**Requirement:** Turn the lines of the records from the one holding "Where should I click to: Select" through the one holding "click(x=243, y=404)", both included, into a numbered list, skipping any blank lines.

(A run of records)
────────────────────
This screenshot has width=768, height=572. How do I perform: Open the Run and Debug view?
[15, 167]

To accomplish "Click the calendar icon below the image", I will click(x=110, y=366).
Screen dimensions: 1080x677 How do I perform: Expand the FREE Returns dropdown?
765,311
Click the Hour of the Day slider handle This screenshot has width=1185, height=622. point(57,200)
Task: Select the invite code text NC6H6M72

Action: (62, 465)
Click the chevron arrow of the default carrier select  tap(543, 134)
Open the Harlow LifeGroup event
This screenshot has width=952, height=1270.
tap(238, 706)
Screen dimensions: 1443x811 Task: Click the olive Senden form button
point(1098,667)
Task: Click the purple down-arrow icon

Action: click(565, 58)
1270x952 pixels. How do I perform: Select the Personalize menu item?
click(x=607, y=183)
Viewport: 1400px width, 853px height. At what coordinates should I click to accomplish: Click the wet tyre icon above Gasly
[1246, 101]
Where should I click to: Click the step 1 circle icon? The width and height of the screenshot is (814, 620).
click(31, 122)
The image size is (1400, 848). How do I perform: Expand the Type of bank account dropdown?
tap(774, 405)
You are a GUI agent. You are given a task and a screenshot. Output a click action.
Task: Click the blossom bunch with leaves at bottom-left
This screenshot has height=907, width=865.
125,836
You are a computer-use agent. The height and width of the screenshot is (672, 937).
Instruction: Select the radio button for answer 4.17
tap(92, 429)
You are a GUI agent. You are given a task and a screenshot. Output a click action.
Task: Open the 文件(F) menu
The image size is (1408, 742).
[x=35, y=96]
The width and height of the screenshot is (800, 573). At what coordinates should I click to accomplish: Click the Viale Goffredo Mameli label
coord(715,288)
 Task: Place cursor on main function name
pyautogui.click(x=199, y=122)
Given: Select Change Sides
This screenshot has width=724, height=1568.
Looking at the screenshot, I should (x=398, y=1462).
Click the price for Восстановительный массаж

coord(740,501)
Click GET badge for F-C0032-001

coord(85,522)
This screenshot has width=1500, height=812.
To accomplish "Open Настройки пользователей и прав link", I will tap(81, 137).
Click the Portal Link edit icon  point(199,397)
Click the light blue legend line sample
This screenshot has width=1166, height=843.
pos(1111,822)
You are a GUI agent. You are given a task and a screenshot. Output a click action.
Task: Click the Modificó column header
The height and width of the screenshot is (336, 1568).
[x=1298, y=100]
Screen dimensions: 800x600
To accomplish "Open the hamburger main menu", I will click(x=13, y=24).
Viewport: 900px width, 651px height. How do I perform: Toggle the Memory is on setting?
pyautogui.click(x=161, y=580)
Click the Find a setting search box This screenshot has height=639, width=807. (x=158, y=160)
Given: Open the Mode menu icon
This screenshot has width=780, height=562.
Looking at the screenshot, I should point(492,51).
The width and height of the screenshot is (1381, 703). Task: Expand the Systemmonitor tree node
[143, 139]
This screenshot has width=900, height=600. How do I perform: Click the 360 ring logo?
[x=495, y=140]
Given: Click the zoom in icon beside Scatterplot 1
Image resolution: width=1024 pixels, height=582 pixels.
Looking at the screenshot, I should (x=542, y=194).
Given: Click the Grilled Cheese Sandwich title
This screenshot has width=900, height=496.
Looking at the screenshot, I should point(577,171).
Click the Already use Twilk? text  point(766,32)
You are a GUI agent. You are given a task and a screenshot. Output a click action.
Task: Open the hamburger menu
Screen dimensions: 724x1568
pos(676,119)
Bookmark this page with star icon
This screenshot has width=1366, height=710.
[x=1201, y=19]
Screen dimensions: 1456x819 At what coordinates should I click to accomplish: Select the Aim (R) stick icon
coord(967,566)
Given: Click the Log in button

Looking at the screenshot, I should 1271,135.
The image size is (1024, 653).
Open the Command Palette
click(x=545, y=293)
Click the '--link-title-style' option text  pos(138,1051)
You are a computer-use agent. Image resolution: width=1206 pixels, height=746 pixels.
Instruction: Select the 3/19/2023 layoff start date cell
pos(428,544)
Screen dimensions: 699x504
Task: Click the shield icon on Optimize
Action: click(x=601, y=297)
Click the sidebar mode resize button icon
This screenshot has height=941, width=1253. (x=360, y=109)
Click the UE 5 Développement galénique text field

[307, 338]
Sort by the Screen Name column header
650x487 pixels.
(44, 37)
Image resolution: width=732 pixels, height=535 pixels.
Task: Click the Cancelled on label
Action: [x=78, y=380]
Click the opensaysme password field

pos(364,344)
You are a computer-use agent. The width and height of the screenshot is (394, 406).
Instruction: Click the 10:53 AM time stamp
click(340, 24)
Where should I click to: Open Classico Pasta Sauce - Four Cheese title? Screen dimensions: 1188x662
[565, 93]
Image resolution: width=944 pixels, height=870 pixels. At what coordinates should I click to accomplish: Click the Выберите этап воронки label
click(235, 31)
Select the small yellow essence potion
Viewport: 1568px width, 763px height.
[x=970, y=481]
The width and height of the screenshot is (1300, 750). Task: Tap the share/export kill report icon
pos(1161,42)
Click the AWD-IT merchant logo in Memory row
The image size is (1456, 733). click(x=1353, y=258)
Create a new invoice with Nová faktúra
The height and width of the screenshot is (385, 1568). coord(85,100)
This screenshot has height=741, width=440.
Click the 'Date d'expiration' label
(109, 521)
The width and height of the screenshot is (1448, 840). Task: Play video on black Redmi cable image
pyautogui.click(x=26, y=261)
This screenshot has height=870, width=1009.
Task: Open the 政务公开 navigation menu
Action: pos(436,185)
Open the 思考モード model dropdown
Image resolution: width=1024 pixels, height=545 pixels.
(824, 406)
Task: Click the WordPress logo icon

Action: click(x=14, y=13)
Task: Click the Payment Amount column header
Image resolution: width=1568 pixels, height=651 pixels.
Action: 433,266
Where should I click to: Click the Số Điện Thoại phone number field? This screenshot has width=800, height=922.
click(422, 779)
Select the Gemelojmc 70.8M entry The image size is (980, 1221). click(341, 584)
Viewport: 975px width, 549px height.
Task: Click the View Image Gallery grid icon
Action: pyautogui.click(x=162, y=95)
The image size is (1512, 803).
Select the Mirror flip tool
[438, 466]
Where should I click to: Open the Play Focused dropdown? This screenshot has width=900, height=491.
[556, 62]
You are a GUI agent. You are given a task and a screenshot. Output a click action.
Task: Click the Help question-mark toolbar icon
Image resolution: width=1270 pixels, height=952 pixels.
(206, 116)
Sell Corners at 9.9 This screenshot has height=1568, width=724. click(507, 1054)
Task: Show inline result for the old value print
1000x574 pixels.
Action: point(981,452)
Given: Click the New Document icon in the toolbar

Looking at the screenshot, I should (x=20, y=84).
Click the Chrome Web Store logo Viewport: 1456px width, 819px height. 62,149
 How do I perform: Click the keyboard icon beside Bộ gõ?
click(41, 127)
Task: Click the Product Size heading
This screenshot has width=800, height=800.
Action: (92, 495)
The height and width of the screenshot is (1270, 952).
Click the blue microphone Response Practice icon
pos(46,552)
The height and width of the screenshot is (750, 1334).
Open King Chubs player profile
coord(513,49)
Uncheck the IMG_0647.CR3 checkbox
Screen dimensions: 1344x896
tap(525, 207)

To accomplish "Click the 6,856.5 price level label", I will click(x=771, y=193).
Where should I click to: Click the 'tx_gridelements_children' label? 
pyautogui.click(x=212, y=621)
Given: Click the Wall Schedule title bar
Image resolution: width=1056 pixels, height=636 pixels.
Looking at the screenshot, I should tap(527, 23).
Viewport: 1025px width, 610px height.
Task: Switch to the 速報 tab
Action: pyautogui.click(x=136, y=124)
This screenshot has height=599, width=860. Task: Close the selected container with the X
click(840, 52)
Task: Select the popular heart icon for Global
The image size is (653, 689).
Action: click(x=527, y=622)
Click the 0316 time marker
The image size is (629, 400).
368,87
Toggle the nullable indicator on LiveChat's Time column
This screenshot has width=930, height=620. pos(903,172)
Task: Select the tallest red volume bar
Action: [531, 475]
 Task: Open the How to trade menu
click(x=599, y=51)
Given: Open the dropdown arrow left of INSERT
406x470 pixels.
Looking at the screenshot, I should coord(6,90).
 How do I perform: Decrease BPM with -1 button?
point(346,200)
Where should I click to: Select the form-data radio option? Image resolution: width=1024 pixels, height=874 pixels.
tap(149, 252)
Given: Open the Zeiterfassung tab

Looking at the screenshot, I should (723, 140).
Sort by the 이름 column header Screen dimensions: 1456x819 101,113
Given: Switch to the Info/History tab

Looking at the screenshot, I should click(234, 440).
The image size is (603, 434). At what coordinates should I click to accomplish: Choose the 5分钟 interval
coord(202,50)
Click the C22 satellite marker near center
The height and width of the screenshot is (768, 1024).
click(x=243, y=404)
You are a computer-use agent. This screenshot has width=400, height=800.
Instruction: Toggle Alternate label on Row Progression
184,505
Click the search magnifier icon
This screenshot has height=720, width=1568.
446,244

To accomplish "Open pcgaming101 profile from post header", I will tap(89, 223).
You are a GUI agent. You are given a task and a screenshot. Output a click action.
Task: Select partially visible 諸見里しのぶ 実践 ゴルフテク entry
────────────────────
**Answer to the exercise:**
1. Where should I click to: Select the form-data radio option? Image resolution: width=1024 pixels, height=874 pixels.
2. tap(149, 252)
3. Given: Open the Zeiterfassung tab
4. Looking at the screenshot, I should (723, 140).
5. Sort by the 이름 column header Screen dimensions: 1456x819 101,113
6. Given: Switch to the Info/History tab
7. Looking at the screenshot, I should click(234, 440).
8. The image size is (603, 434). At what coordinates should I click to accomplish: Choose the 5分钟 interval
9. coord(202,50)
10. Click the C22 satellite marker near center
11. The height and width of the screenshot is (768, 1024).
12. click(x=243, y=404)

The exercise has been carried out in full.